◆ Task goal
From the entries below, transcribe exactly the lines between the line holding "1456x816 pixels." and the line holding "Click the printer", inclusive; skip all other lines.

◆ Source material
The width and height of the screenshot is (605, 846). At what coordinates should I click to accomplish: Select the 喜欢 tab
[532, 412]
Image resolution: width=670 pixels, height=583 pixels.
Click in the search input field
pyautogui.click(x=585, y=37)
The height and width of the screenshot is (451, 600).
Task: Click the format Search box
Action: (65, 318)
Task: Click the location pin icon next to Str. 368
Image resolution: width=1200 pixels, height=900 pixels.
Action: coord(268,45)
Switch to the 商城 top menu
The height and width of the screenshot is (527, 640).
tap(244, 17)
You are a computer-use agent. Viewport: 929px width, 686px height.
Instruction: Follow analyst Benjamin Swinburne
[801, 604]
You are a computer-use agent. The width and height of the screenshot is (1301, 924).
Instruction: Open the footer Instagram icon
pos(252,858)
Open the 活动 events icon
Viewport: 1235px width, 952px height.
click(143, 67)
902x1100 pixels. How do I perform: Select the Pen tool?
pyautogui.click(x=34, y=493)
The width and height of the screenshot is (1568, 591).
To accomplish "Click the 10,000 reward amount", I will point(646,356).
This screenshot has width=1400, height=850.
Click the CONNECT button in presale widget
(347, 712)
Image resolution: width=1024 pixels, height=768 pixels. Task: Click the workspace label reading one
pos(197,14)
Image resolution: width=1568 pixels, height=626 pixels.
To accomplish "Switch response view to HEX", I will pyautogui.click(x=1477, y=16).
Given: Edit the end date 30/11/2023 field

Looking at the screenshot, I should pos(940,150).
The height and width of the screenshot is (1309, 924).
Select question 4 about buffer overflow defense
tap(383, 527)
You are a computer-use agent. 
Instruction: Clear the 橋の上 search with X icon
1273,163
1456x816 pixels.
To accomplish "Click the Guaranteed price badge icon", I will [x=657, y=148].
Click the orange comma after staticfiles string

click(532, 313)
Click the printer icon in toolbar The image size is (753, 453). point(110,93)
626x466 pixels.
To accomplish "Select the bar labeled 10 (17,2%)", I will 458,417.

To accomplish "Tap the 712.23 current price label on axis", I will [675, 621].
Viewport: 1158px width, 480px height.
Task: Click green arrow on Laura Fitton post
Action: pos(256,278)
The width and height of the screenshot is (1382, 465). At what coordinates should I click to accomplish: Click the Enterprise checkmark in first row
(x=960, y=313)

◆ Written response
1456x816 pixels.
To accomplish "Click the Guaranteed price badge icon", I will [x=657, y=148].
Click the orange comma after staticfiles string

click(532, 313)
Click the printer icon in toolbar The image size is (753, 453). point(110,93)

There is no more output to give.